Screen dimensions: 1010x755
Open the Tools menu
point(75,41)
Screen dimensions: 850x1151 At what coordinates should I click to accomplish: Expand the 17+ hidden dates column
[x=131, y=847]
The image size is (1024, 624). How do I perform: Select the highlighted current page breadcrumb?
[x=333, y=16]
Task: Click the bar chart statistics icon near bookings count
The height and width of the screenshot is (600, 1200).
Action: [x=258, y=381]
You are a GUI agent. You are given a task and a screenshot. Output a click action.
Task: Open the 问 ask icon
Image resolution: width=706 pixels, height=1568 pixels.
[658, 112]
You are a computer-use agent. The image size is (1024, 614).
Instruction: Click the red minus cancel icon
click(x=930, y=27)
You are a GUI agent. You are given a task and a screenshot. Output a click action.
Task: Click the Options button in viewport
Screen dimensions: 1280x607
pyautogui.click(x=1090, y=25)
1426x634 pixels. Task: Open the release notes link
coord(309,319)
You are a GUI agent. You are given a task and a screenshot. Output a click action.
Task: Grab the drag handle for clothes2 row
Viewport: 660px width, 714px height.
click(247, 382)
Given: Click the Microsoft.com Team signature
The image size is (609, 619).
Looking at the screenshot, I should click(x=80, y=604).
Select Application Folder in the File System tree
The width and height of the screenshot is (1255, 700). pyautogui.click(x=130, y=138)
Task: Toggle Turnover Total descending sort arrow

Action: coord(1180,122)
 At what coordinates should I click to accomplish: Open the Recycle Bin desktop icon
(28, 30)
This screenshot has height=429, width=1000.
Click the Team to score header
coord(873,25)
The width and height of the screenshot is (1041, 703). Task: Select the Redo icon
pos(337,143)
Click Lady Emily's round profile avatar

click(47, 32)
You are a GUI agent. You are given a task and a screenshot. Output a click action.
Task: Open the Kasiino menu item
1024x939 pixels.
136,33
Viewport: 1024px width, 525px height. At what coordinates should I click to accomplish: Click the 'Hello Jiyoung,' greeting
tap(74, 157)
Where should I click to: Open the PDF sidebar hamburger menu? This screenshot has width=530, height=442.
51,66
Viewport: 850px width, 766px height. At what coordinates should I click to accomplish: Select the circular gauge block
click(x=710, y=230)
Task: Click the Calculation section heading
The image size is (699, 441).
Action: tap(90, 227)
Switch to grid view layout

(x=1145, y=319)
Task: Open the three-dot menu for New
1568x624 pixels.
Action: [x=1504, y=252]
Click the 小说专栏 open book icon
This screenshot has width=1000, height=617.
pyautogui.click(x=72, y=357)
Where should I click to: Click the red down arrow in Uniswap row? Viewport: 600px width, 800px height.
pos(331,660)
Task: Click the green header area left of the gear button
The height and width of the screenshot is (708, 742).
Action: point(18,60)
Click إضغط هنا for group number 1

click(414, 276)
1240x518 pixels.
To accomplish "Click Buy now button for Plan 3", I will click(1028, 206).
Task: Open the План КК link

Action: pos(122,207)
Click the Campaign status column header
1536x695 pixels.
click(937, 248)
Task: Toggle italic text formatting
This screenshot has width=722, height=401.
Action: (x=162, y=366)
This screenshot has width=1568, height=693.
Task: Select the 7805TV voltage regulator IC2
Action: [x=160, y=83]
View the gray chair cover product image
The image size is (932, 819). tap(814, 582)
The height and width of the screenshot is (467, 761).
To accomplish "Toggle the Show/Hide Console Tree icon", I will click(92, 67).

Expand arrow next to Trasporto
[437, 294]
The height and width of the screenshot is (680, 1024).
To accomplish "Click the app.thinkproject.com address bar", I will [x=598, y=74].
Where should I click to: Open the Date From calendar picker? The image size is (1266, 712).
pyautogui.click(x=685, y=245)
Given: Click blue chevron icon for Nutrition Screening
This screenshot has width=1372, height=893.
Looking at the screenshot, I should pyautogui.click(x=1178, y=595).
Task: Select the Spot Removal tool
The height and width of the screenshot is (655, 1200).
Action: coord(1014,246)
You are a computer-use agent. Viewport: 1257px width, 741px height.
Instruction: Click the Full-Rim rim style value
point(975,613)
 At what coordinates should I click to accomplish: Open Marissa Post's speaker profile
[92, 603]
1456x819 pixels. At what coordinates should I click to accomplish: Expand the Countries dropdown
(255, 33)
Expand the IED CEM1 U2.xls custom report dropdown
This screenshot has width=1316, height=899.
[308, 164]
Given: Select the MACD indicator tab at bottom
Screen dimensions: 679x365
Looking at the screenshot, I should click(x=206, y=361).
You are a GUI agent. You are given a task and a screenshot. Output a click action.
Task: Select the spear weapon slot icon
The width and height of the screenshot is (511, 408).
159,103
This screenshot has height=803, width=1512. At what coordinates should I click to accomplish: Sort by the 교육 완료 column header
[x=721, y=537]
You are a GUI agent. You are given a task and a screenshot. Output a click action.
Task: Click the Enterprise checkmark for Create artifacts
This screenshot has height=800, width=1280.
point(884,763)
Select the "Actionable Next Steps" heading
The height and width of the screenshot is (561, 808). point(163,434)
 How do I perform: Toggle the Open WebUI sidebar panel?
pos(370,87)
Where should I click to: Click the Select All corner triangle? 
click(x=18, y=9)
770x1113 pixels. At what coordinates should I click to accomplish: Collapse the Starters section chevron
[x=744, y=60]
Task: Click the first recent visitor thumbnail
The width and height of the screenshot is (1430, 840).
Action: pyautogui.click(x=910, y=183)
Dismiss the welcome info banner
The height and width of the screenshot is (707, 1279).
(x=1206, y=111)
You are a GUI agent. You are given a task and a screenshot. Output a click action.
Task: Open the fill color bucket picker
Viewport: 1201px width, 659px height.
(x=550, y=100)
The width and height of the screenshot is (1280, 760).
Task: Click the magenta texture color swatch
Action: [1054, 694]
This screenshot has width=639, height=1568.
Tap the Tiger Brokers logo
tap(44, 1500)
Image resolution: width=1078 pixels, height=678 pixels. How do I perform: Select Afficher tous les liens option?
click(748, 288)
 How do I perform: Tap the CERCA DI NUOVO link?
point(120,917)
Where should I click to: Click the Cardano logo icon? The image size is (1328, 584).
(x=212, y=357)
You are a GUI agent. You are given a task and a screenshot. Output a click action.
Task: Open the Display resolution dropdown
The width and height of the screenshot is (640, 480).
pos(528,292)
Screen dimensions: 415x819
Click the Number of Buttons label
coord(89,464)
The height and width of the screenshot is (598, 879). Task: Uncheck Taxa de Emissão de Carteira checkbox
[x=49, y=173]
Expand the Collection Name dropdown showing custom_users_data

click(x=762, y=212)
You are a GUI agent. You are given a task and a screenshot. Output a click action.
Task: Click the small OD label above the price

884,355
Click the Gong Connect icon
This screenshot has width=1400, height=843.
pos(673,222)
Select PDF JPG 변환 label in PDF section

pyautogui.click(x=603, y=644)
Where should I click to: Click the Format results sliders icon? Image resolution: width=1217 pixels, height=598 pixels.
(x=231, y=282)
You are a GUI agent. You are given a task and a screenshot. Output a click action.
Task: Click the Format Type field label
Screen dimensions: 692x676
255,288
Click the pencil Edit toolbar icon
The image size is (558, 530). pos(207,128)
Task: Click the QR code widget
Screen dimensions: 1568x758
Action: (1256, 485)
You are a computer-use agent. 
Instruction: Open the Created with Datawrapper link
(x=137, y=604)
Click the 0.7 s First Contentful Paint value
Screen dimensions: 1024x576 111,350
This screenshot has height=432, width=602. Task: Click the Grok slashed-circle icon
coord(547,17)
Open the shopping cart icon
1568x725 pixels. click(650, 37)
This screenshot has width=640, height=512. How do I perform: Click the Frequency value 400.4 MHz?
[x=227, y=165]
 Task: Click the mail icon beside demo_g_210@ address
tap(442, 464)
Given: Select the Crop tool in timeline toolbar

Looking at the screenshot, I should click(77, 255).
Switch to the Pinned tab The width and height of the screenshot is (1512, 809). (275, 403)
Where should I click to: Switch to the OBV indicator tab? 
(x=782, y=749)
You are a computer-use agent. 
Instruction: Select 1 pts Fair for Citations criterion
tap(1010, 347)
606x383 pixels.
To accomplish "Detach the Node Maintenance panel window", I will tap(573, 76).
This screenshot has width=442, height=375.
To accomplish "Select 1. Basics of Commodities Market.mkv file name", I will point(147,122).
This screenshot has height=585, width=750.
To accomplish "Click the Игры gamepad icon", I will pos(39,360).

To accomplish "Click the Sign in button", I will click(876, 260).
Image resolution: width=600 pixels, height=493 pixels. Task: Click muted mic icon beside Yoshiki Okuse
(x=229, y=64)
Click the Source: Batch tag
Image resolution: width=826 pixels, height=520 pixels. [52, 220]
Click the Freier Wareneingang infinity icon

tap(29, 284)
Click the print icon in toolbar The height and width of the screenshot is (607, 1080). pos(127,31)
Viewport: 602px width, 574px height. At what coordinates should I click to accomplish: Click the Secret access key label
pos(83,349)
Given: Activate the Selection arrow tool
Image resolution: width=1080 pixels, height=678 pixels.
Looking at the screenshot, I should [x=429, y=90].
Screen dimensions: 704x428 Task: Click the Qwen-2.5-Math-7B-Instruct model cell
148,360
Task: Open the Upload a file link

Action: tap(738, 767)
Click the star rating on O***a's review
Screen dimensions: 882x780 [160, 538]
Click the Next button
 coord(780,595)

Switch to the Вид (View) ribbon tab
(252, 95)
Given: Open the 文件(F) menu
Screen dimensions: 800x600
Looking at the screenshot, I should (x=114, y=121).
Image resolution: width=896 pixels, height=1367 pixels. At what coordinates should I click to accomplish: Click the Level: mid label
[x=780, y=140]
::::
**Your objective:** If a line in the material above contains "computer", show that line.

**Exercise solution:**
You are a computer-use agent. The image size is (1024, 614).
You are a computer-use agent. Viewport: 1257px width, 741px height.
You are a computer-use agent. 
You are a computer-use agent. 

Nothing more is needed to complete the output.